▸ Assignment: Repeat the entries. Each one must match exactly.

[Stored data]
------------------------------------------------------------------------

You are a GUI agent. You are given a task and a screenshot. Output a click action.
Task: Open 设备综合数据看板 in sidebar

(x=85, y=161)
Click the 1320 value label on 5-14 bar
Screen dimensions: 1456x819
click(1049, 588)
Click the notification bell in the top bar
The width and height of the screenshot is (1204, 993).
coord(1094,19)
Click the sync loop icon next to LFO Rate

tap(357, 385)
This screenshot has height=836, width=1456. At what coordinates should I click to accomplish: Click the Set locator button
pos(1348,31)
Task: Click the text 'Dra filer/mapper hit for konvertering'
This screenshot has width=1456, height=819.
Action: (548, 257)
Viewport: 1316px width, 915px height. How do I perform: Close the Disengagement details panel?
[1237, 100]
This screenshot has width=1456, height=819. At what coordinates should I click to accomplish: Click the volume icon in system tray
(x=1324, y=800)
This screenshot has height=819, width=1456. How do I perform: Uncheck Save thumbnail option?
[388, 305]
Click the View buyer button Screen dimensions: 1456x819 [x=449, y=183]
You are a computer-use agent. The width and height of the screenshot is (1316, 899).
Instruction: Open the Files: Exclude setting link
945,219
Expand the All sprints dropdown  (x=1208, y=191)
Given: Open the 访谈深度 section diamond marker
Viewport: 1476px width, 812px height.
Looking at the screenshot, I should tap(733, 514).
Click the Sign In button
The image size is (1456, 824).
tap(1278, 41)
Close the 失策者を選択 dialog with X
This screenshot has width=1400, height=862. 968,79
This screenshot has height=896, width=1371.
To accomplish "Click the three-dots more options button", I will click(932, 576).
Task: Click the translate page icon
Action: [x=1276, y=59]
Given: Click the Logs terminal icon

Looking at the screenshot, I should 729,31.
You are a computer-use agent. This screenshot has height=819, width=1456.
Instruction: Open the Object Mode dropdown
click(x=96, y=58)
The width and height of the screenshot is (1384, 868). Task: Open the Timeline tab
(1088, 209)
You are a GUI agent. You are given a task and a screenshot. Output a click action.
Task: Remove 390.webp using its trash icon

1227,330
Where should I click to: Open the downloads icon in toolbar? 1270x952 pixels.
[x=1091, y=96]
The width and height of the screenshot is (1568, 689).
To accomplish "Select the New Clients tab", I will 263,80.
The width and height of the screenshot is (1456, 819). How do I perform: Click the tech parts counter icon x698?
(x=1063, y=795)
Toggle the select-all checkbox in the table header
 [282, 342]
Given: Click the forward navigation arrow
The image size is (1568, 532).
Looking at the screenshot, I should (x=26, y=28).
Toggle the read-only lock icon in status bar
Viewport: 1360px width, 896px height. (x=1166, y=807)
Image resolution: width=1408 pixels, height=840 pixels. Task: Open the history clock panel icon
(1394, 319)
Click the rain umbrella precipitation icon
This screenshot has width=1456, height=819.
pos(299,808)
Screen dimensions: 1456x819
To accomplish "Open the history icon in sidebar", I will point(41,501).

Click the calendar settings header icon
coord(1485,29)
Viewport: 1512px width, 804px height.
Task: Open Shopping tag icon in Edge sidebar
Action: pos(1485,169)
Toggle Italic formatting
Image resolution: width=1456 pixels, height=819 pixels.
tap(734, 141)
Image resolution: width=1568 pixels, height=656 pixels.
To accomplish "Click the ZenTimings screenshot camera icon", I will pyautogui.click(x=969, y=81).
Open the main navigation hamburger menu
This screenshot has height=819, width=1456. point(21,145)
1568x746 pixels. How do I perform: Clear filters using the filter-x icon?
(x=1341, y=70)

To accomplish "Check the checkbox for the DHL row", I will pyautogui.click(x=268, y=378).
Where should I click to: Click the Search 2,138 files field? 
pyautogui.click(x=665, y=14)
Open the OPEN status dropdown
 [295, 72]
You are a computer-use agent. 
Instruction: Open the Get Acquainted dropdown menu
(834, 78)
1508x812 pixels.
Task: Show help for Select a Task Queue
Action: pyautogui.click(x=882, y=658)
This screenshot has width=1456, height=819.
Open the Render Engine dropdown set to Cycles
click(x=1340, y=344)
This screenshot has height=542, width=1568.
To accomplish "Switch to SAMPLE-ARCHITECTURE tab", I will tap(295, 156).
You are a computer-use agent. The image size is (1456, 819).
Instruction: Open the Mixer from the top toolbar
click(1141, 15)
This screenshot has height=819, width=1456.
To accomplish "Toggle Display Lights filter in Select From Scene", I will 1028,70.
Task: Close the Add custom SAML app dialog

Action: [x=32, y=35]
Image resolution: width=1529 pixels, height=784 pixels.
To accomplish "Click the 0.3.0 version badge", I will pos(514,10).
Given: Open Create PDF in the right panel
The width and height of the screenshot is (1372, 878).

------------------------------------------------------------------------

▸ Final answer:
You are a GUI agent. You are given a task and a screenshot. Output a click action.
Task: Open 设备综合数据看板 in sidebar

(x=85, y=161)
Click the 1320 value label on 5-14 bar
Screen dimensions: 1456x819
click(1049, 588)
Click the notification bell in the top bar
The width and height of the screenshot is (1204, 993).
coord(1094,19)
Click the sync loop icon next to LFO Rate

tap(357, 385)
This screenshot has height=836, width=1456. At what coordinates should I click to accomplish: Click the Set locator button
pos(1348,31)
Task: Click the text 'Dra filer/mapper hit for konvertering'
This screenshot has width=1456, height=819.
Action: (548, 257)
Viewport: 1316px width, 915px height. How do I perform: Close the Disengagement details panel?
[1237, 100]
This screenshot has width=1456, height=819. At what coordinates should I click to accomplish: Click the volume icon in system tray
(x=1324, y=800)
This screenshot has height=819, width=1456. How do I perform: Uncheck Save thumbnail option?
[388, 305]
Click the View buyer button Screen dimensions: 1456x819 [x=449, y=183]
You are a computer-use agent. The width and height of the screenshot is (1316, 899).
Instruction: Open the Files: Exclude setting link
945,219
Expand the All sprints dropdown  (x=1208, y=191)
Given: Open the 访谈深度 section diamond marker
Viewport: 1476px width, 812px height.
Looking at the screenshot, I should tap(733, 514).
Click the Sign In button
The image size is (1456, 824).
tap(1278, 41)
Close the 失策者を選択 dialog with X
This screenshot has width=1400, height=862. 968,79
This screenshot has height=896, width=1371.
To accomplish "Click the three-dots more options button", I will click(932, 576).
Task: Click the translate page icon
Action: [x=1276, y=59]
Given: Click the Logs terminal icon

Looking at the screenshot, I should 729,31.
You are a computer-use agent. This screenshot has height=819, width=1456.
Instruction: Open the Object Mode dropdown
click(x=96, y=58)
The width and height of the screenshot is (1384, 868). Task: Open the Timeline tab
(1088, 209)
You are a GUI agent. You are given a task and a screenshot. Output a click action.
Task: Remove 390.webp using its trash icon

1227,330
Where should I click to: Open the downloads icon in toolbar? 1270x952 pixels.
[x=1091, y=96]
The width and height of the screenshot is (1568, 689).
To accomplish "Select the New Clients tab", I will 263,80.
The width and height of the screenshot is (1456, 819). How do I perform: Click the tech parts counter icon x698?
(x=1063, y=795)
Toggle the select-all checkbox in the table header
 [282, 342]
Given: Click the forward navigation arrow
The image size is (1568, 532).
Looking at the screenshot, I should (x=26, y=28).
Toggle the read-only lock icon in status bar
Viewport: 1360px width, 896px height. (x=1166, y=807)
Image resolution: width=1408 pixels, height=840 pixels. Task: Open the history clock panel icon
(1394, 319)
Click the rain umbrella precipitation icon
This screenshot has width=1456, height=819.
pos(299,808)
Screen dimensions: 1456x819
To accomplish "Open the history icon in sidebar", I will point(41,501).

Click the calendar settings header icon
coord(1485,29)
Viewport: 1512px width, 804px height.
Task: Open Shopping tag icon in Edge sidebar
Action: pos(1485,169)
Toggle Italic formatting
Image resolution: width=1456 pixels, height=819 pixels.
tap(734, 141)
Image resolution: width=1568 pixels, height=656 pixels.
To accomplish "Click the ZenTimings screenshot camera icon", I will pyautogui.click(x=969, y=81).
Open the main navigation hamburger menu
This screenshot has height=819, width=1456. point(21,145)
1568x746 pixels. How do I perform: Clear filters using the filter-x icon?
(x=1341, y=70)

To accomplish "Check the checkbox for the DHL row", I will pyautogui.click(x=268, y=378).
Where should I click to: Click the Search 2,138 files field? 
pyautogui.click(x=665, y=14)
Open the OPEN status dropdown
 [295, 72]
You are a computer-use agent. 
Instruction: Open the Get Acquainted dropdown menu
(834, 78)
1508x812 pixels.
Task: Show help for Select a Task Queue
Action: pyautogui.click(x=882, y=658)
This screenshot has width=1456, height=819.
Open the Render Engine dropdown set to Cycles
click(x=1340, y=344)
This screenshot has height=542, width=1568.
To accomplish "Switch to SAMPLE-ARCHITECTURE tab", I will tap(295, 156).
You are a computer-use agent. The image size is (1456, 819).
Instruction: Open the Mixer from the top toolbar
click(1141, 15)
This screenshot has height=819, width=1456.
To accomplish "Toggle Display Lights filter in Select From Scene", I will 1028,70.
Task: Close the Add custom SAML app dialog

Action: [x=32, y=35]
Image resolution: width=1529 pixels, height=784 pixels.
To accomplish "Click the 0.3.0 version badge", I will pos(514,10).
Given: Open Create PDF in the right panel
The width and height of the screenshot is (1372, 878).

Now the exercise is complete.